As the last step I need to compile PaStiX with cuda support, but unfortunately I always get the same error: cuda THREADS::THREADS error. It seems there is some issiues when I use both PaRSEC with CUDA

1 Like

I’m curious about the Panua solver - how much does it cost? And how much slower is it than MKL Pardiso? I was expecting it to be significantly faster based on the marketing materials on their website…

1 Like

This might be filesystem related. It is well known that Linux performs better here than ms-windows.

If you want to properly compare versions, they should be built the same as far as possible; e.g. both using 4-byte integers.

How many different problems did you use to make the comparison?
In the tests that I did, PaStiX is not always faster than SPOOLES.

The PANUA solver is very expensive, costing 8,000€/year. Moreover, something strange happened: the solver ran properly, but no FRD file was generated.

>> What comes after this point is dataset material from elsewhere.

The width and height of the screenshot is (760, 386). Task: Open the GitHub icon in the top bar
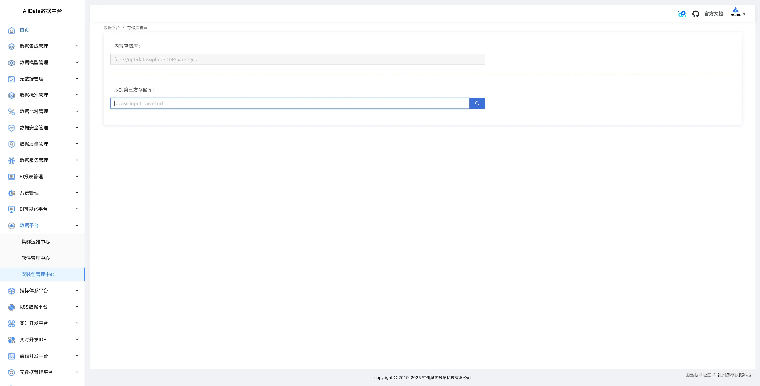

Finally, I was able to successfully compile CalculiX v2.22 with the PaStiX solver (the modified version PaStiX4CalculiX v6.0.1) including CUDA support v12.4 and PaRSEC. I tested it on an NVIDIA RTX 6000 ADA with 48GB of memory. Unfortunately, the results were disappointing: while the nvidia-smi tool recognized the ccx executable, the GPU utilization percentage remained low, as did the power consumption.
I set the correct PaStiX env variable but I cannot understand the performancies.
Does anyone has any advice?

Alex

I seem to remember a paper a dozen or more years ago that broke down the performance issues and choke points. I seem to remember that whether cuda and a gpu help or not depends on the relative performance between the CPU and GPU. The GPU is hindered by the GPU memory size, geometry, DP speed, and communications speed with memory. The CPU is hindered by DP speed, and memory size and throughput. The paper reports testing about 7 problems, only some of which had a significant speed inprovement with a GPU. In your case your GPU has poor performance with DP64 which runs at 1/64 the throughput of HP32. The relative performance WRT the CPU might be especially bad if your CPU is relatively good with more memory channels and avx512 (which speeds FP64 a lot by doing several FP64 calculations at a time.). In general Nvidia consumer grade cards may have the same processor as their Higher performance in FP 64 cards, but the card is deliberately crippled to a lower FP64 multiplier. AMD uses a higher divisor for their consumer grade cards, but no CUDA. Best bet is a used Nvidia A100 80GB or something similar like a A30, V100, or a K80. These are all similar in FP64 performance, but graphics and AI performance falls as you go down this list. K80’s don’t do graphics at all. What duffers like us need is a HPC guru to do for AMD products (with their higher FP64 in consumer products) what we have for Nvidia CUDA cards as far as a usable solver to link to callculix.